This course will examine contemporary trends in theorizing digital media with particular attention given to software and the video game as new media texts. The semester will be divided into two units. The first unit will address theories of code and software. We will discuss the concept of “software studies” in relation to traditional media studies, and investigate how code and software can be examined as aesthetic and political texts. Through an examination of code and semiotics, software and ideology, and critiques of particular software programs, we will lay a theoretical foundation for the investigation of our second unit: video games. Following the rise of the “serious game movement” we will investigate the emergence of political games, persuasive games, simulation games, newsgames, art games, etc., in relation to the theoretical Concepts we developed while analyzing Software and code.

Wednesday, February 27, 2008

Classic Coding and New Coding: a Dialectic?

Mateas and Montfort ("A Box, Darkly") define the aesthetic we often use when thinking of code as a "classical aesthetic." The typical programmer expects to listen to good code like "a symphony, because every instruction [can do] two things and everything [comes] together gracefully.” Classic coding aesthetics attempts to make it easy for the human and computer to read code simultaneously in a straightforward format whilst conveying as much information as possible.

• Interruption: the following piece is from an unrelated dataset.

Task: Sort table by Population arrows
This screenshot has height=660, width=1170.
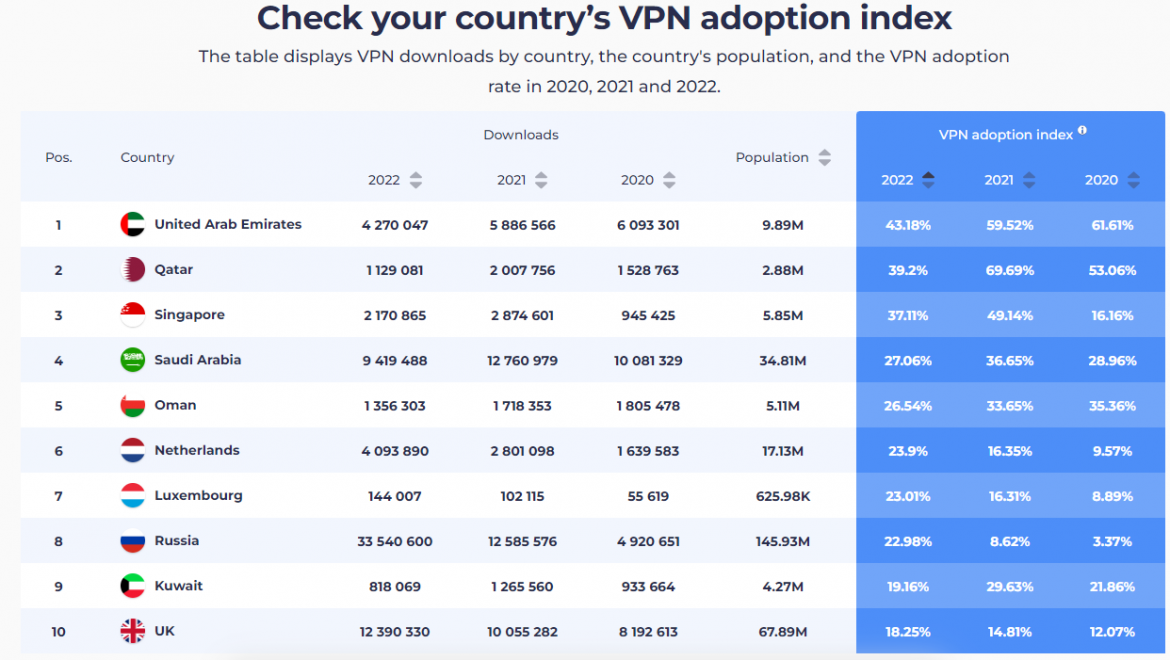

Code in this sense is beautiful much like classical literature: code is easily readable, flows logically in chronological order, and contains multiple layers of truth. Stylistic rules reign supreme, highlighting the "importance of the human reading the code" as well as the syncing of man's logic with that of a machine's. We end up with canonical pieces of classic code that serve as the basis for all future coding endeavors.

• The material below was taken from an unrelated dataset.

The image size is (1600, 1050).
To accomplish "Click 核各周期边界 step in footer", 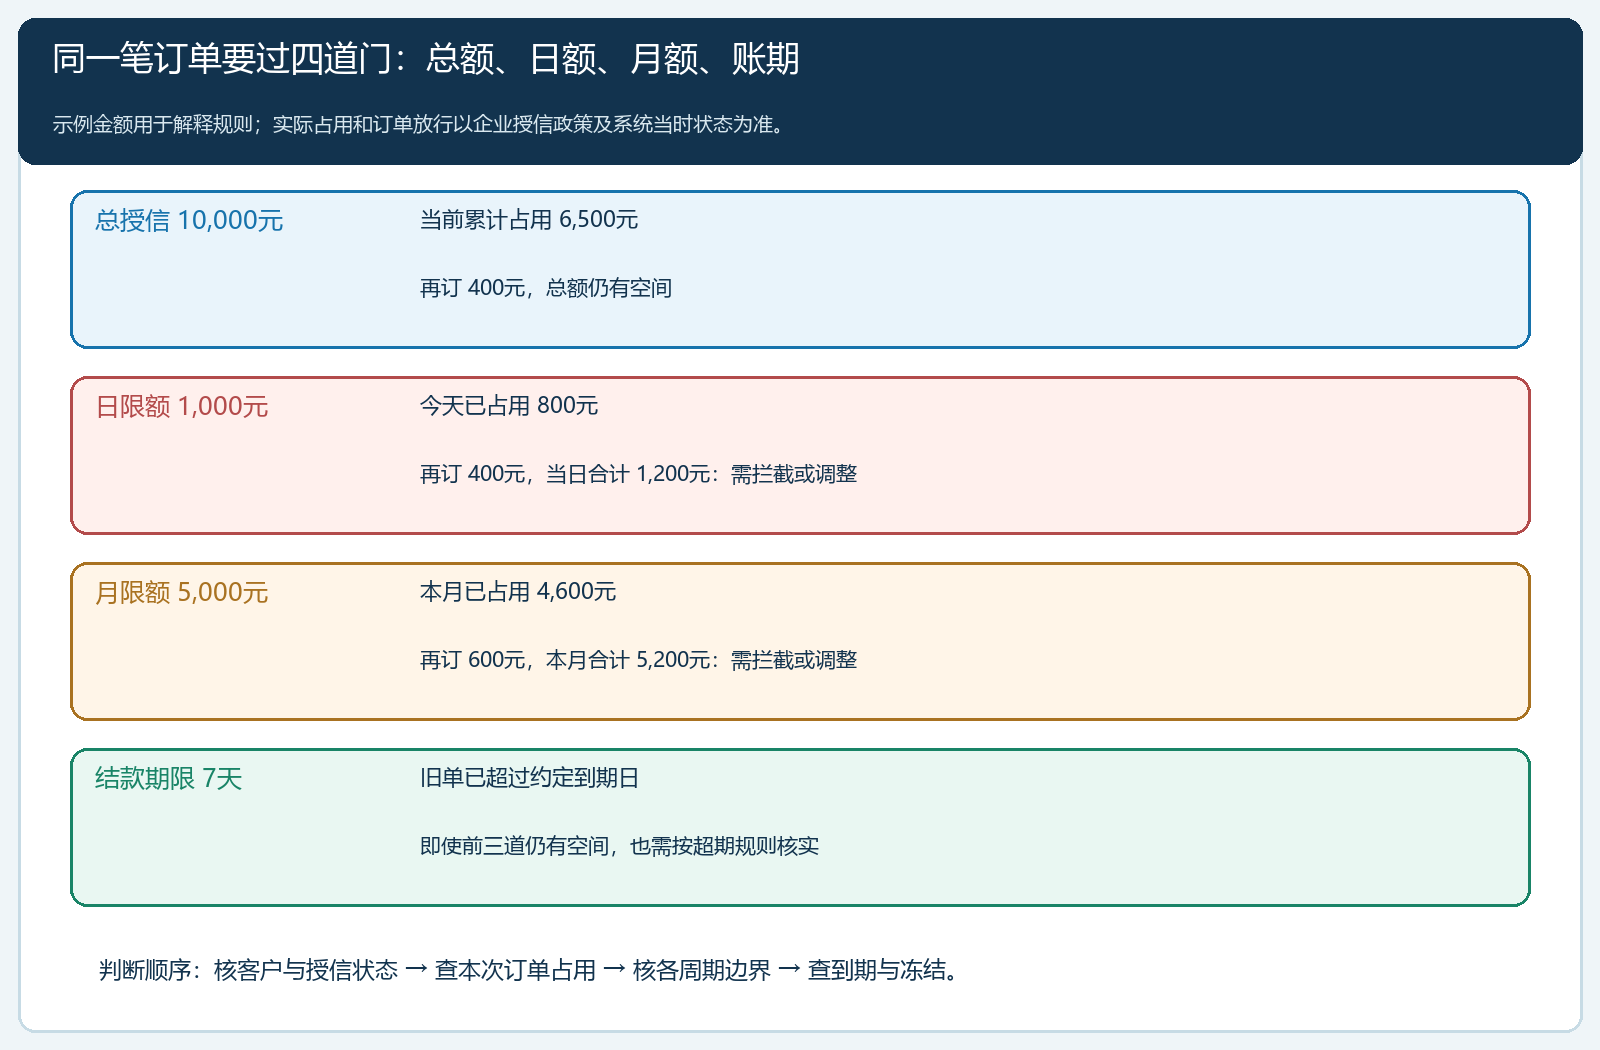I will coord(702,970).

We can use some of the theoretical framework from "The Aesthetics of Generative Code" by Cox, Mclean, and Ward to look at the implications of this classic code aesthetic. Perhaps this type of code aesthetic harkens back to a pre-Kantian aesthetics, or aesthetics as objective beauty? Code in this sense tries to restore the language and thought of an earlier time when logical rationalists could solve the mysteries of the world and empiricists could discover the underlying structures of the universe. This code might act as a reaction to how contemporary language often complicates meaning, where the artist's craft (i.e., elegant, beautiful code) restores meaning. Classic code form does not factor in subjectivity for it believes an "if-statement" means exactly an "if-statement."

Mateas and Montfort, looking to turn classic code on its head, bring up obfuscated code and esoteric languages as counterpoints to elegant code . These two fields complicate the former belief of code as a pure language that sheds all subjectivity. Such odd languages "refutes the idea that the programmer' s task is automatic, value- neutral, and disconnected from the meanings of words in the world." This code layer bears as much burden as any postmodern language system. Thing like obfuscated code and enigmatic programming languages critique and deconstruct the supposed naturalism of classic code. They force us to struggle with the idea of code as a restorer of objective beauty by making "the familiar unfamiliar.. [we] wrestle with the language in which it is written." The form of code is destroyed and all that is left is a function of the code. An "if-statement" is not just an "if-statement," but instead can emphasize, weigh, or make ambiguous a conditional statement.

Various practices combat elegant code, from the simple action of removing all whitespace from code to the creation of languages like Malboge that actually oppose the man-machine, buddy-buddy system. Code no longer sits there to let itself be molded, but fights back against the programmer!

Are these the new aesthetics of coding?

Cox, Mclean, and Ward seem to combine the two overarching methods of classic coding and new together. Sure, they argue that like the anti-art Dadaists, obfuscation succeeds as the anti-code by rejecting "the aesthetic conventions of perfection and order, harmony and beauty, and all bourgeois values and taste." However, code, down in its very heart, is a functional language meant to execute itself. We need to understand that code is ambiguous, but code is never left to "chance arrangements, [for] attention to detail is paramount when it is encountered in written form." Instead, this new aesthetic of coding tempers classic coding, but does not destroy classic coding (in much the same way anti-art did not completely wipe out classic art practices).

We are welcome to write as much obfuscated code as we want to remind us that code has no natural aesthetic form; nevertheless, we are reminded by unexecutable perl poetry that code is meaningless if it does not function. Thus, as is stated often in the essay, form and function must go hand in hand- as if to say the lessons of obfuscated code can add subjectivity to the formerly objective practices of classic coding.

Links of interest:
Funny Unix Commands (referencing the bilingual nature of code)
http://www.bga.org/~lessem/psyc5112/usail/library/humor/funnycommand.html

xkcd comic (with a "shoutout" to Montfort)
http://xkcd.com/380/

Questions related to "Giver of Names:"

  1. If form and function should go "hand in hand" according to Cox, Mclean, and Ward, is it required that we see the code of "Giver of Names" to understand the function of the artwork?
  2. Or are we able to successfully reverse engineer how the artwork abstracts reality, similar to what Mateas and Montfort call a "reading" of code?
  3. The blackboxness of the artwork alludes to how this artwork attempts to represent objects, but perhaps the form of the code is much more advanced or meaningful than the code's visible function?